6.3.3 according to E_i, w_iCalculate new objective function

M is Weighted Index, is greater than the integer equal to 1, bright using glug in order to seek the extreme value of objective function under Prescribed Properties The following function of day multiplier method construction fresh target function:

Ask extreme value optimal condition as follows objective function:

Calculate new cluster centre t_jAre as follows:

If 6.3.4 | F (S, t)_i-1- F (S, t)_i| greater than the threshold value of setting, step 6.3.3 is repeated, otherwise terminates algorithm, output knot Fruit F (S, t)_iIndicate the FCM target function value that i-th iteration obtains.

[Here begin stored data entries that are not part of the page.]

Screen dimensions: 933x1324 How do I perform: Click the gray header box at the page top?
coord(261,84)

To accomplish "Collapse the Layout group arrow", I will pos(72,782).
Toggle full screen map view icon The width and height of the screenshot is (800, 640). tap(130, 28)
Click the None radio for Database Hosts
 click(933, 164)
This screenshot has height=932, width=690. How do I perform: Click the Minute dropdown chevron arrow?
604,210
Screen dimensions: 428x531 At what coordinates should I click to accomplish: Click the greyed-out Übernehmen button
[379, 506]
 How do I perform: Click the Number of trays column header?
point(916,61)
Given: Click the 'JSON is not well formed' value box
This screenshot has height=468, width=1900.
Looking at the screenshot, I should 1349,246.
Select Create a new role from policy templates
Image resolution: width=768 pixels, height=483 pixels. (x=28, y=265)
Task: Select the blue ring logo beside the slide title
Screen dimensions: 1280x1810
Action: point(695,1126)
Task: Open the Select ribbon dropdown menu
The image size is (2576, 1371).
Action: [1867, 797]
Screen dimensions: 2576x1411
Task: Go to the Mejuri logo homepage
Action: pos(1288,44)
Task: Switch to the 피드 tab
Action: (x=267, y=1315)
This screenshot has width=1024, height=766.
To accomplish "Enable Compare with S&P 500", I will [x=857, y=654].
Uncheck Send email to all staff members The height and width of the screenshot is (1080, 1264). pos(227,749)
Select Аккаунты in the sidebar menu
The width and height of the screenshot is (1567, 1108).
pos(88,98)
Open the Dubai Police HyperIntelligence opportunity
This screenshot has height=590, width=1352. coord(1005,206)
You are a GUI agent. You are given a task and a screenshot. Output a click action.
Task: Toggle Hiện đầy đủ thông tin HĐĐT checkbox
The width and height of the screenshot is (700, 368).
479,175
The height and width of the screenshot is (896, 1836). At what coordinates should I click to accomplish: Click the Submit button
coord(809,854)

10. as claimed in claim 9 based on the SOAP service similarity calculation and clustering method of Bigraph structure, feature It is, in described 6.4, evolutionary step is as follows:

6.4.1 O₃It is new by m object in own cells and by the object merging that other two histocyte transhipments come Object evolution pond P；

6.4.2 O₃Selection, intersection and mutation operation are executed to new object evolution pond P, wherein selection operation uses optimal save strategy Strategy carries out, and intersects and mutation operation is made a variation using the intersection and single-point of integer form, the specific method is as follows:

6.4.2.1 the assessed value p of each object k is calculated_k, N is the quantity of aggregate of data, t_iFor the center of i-th of aggregate of data, P_mMore Small to illustrate that classification method is more suitable, the object is easier to be genetic to the next generation；

6.4.2.2 each object k fitness function fitness is defined_k

fitness_k=α (1- α)^index-1 (30)

6.4.2.3 selection operation, according to object fitness institute accounting

Wherein u is the sum of object in object pool, and for each object, a random number p is randomly generated in circulation, if p < Cif_kThen The object is genetic to the next generation；

6.4.2.4 the crossover location in crossover operation is determined by crossover probability Pc, selects two objects from evolution pond at random Crossover operation, each component of traverse object are carried out, if following bad generation random number p p < Pc, exchanges two objects in the position Component after in the position terminates traversal

6.4.2.5 defining mutation probability P_m, for each object, random chance p is set, if Probability p is less than mutation probability P_mIf z is according to mutation probability P_mThe change point (i.e. some component) of identified object, the then value after making a variation are z_θ, variation Object afterwards is expressed as:

6.4.3 step 6.4.1-6.4.2 is repeated, to keep the object scale in evolution pond to stablize, O₃To the object after evolution into Row screening, carried out according to the fitness of object it is superseded, retain the highest m object of fitness reconstitute object evolution pond P '.